ASSIGNED TASK: Transcribe exactly, and only, the lines running from the one that contains "FAQ はこちら (84, 345)" through the last line of the material. No pictures.

*** Begin section ***

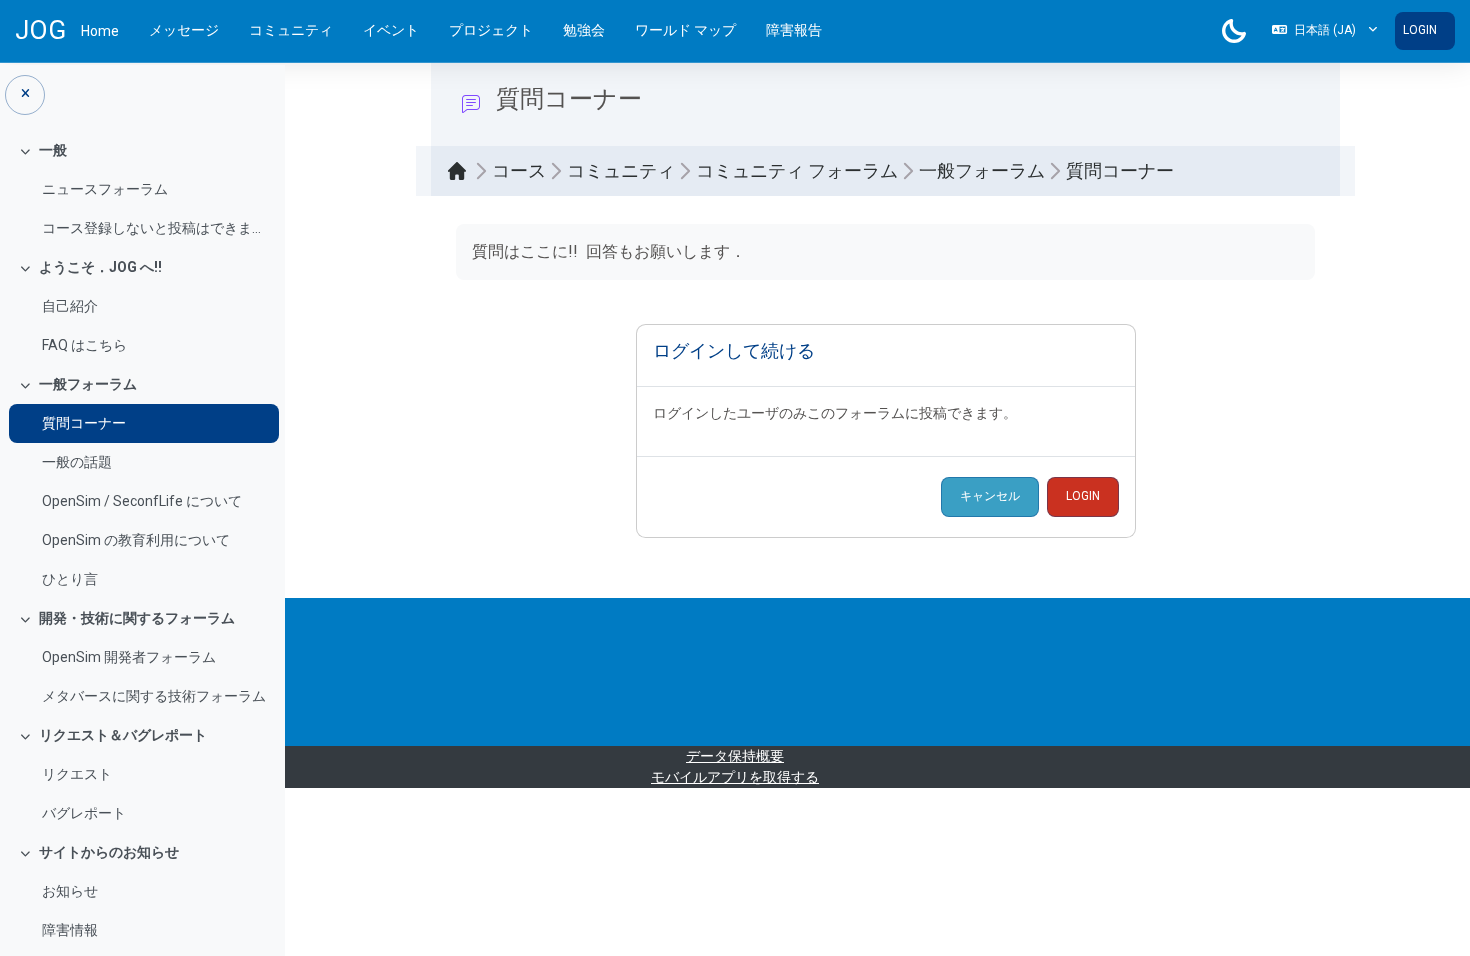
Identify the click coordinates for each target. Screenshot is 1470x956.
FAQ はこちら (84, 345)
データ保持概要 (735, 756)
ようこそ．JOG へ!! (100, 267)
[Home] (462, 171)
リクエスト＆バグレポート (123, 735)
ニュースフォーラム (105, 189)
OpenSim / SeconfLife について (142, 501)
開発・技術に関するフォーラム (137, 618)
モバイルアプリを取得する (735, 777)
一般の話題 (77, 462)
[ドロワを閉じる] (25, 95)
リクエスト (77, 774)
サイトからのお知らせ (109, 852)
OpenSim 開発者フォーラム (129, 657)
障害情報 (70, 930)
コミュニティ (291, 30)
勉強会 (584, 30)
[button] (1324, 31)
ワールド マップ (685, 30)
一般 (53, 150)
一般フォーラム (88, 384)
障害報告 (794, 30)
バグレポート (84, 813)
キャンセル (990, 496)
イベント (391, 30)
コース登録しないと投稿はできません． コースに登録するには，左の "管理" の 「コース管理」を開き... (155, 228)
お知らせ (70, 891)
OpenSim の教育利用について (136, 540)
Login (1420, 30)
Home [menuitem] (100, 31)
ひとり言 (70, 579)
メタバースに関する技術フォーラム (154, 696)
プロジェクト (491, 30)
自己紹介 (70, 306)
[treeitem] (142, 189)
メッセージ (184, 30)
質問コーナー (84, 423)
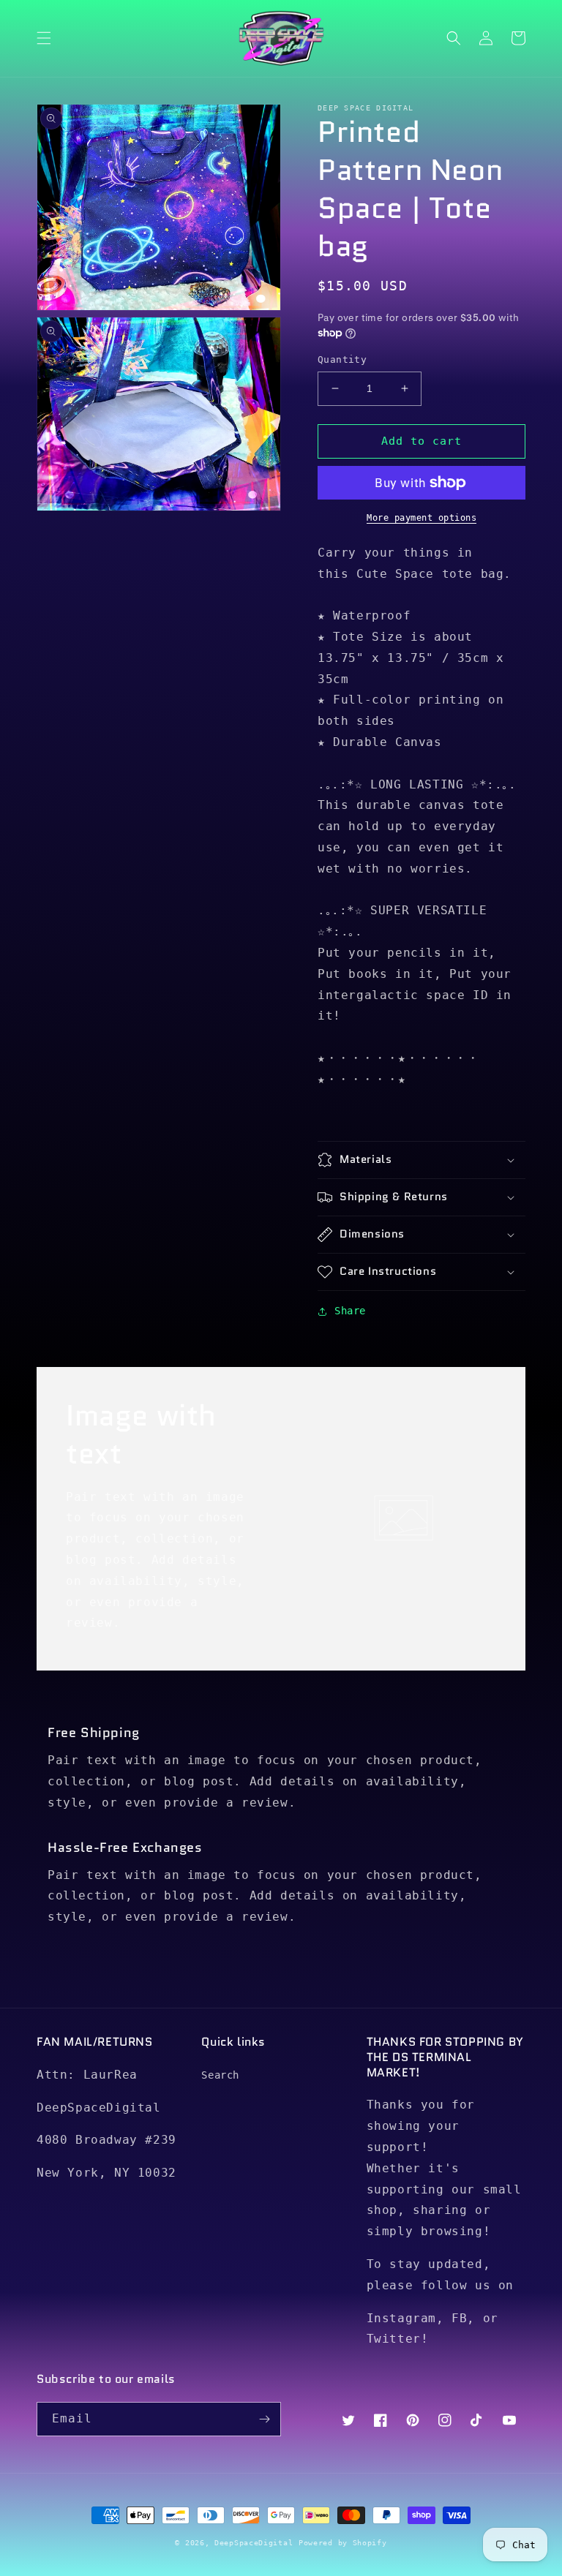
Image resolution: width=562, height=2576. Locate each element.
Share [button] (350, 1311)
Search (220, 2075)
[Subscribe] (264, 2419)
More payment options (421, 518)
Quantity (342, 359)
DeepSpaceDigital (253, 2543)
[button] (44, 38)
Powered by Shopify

*** End section ***

YOUR SOLUTION:
FAQ はこちら (84, 345)
データ保持概要 (735, 756)
ようこそ．JOG へ!! (100, 267)
[Home] (462, 171)
リクエスト＆バグレポート (123, 735)
ニュースフォーラム (105, 189)
OpenSim / SeconfLife について (142, 501)
開発・技術に関するフォーラム (137, 618)
モバイルアプリを取得する (735, 777)
一般の話題 (77, 462)
[ドロワを閉じる] (25, 95)
リクエスト (77, 774)
サイトからのお知らせ (109, 852)
OpenSim 開発者フォーラム (129, 657)
障害情報 (70, 930)
コミュニティ (291, 30)
勉強会 (584, 30)
[button] (1324, 31)
ワールド マップ (685, 30)
一般 (53, 150)
一般フォーラム (88, 384)
障害報告 (794, 30)
バグレポート (84, 813)
キャンセル (990, 496)
イベント (391, 30)
コース登録しないと投稿はできません． コースに登録するには，左の "管理" の 「コース管理」を開き... (155, 228)
お知らせ (70, 891)
OpenSim の教育利用について (136, 540)
Login (1420, 30)
Home [menuitem] (100, 31)
ひとり言 (70, 579)
メタバースに関する技術フォーラム (154, 696)
プロジェクト (491, 30)
自己紹介 (70, 306)
[treeitem] (142, 189)
メッセージ (184, 30)
質問コーナー (84, 423)
Image resolution: width=562, height=2576. Locate each element.
Share [button] (350, 1311)
Search (220, 2075)
[Subscribe] (264, 2419)
More payment options (421, 518)
Quantity (342, 359)
DeepSpaceDigital (253, 2543)
[button] (44, 38)
Powered by Shopify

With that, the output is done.